** Text follows **

- Education: University of Fribourg Lund University
- Scientific career
- Workplaces: University of Cambridge
- Thesis: Apoptosis and excitotoxicity in the death of cultured and grafted dopaminergic neurones (1999)
- Website: https://www.ceb.cam.ac.uk/directory/gabriele-kaminski-schierle

= Gabriele Kaminski Schierle =

Swiss academic and scientist

Gabriele Kaminski Schierle is a Austrian academic who is a professor of Molecular Neuroscience at the University of Cambridge. Her research considers the molecular mechanisms that underpin neurodegenerative disease. She was awarded the 2026 British Biophysical Society Sosei Heptares Prize for Biophysics.

== Early life and education ==
Schierle studied biology at the University of Fribourg. She moved to Lund University for her doctorate, where she investigated strategies to increase the survival rate of neurons in the brains of people with Parkinson's disease. Her PhD research was supported by a Marie Curie doctoral fellowship and funding from the Parkinson's Foundation. The neuron transplant was successful. She was supported by a Wellcome Trust Fellowship to move to the University of Cambridge, where she started working on the molecular biology of neurodegenerative disease.

== Research and career ==
Schierle has developed experimental approaches to investigate neurodegenerative disease. In particular, she is interested in the mechanisms that cause proteins to misfold and form aggregates. These aggregates are commonly observed in Alzheimer's disease, Parkinson's disease and Huntington's disease. The aggregation of proteins causes brain cells to shrink and die, and can result in memory loss and personality changes. She has demonstrated that excess calcium in the brain plays a role in Parkinson's disease. Schierle used small sensors (fluorescent polymeric thermometers) to monitor internal cell temperatures (intracellular thermogenesis), and showed that when amyloid-beta aggregates it releases heat that triggers more aggregates to form. She showed that a potential therapeutic target for Alzheimer's disease could be used to prevent aggregation and lower internal cellular temperatures. She used Terahertz spectroscopy to demonstrate that water is critical for whether or not proteins aggregate.

In 2026, Schierle was awarded the British Biophysical Society Sosei Heptares Prize for Biophysics.

** End of Text **
** Raw data follows **

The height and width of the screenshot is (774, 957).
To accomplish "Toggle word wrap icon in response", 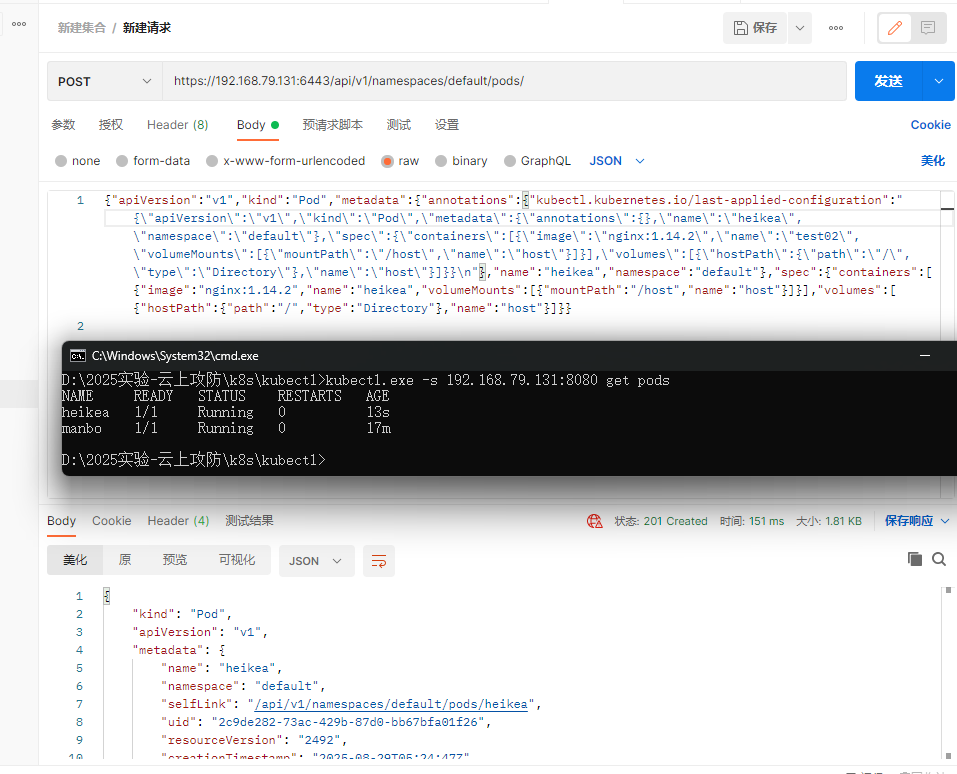I will click(378, 561).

** End of Raw data **

| Problems to solve |
**a)** Repeat the passage of the article on Gabriele Kaminski Schierle from "- Education: University" up to and including "dopaminergic neurones (1999)", word for word.
**b)** Name every university mentioned in the article on Gabriele Kaminski Schierle.

| Answers in order |
**a)**
- Education: University of Fribourg Lund University
- Scientific career
- Workplaces: University of Cambridge
- Thesis: Apoptosis and excitotoxicity in the death of cultured and grafted dopaminergic neurones (1999)

**b)**
- University of Fribourg
- Lund University
- University of Cambridge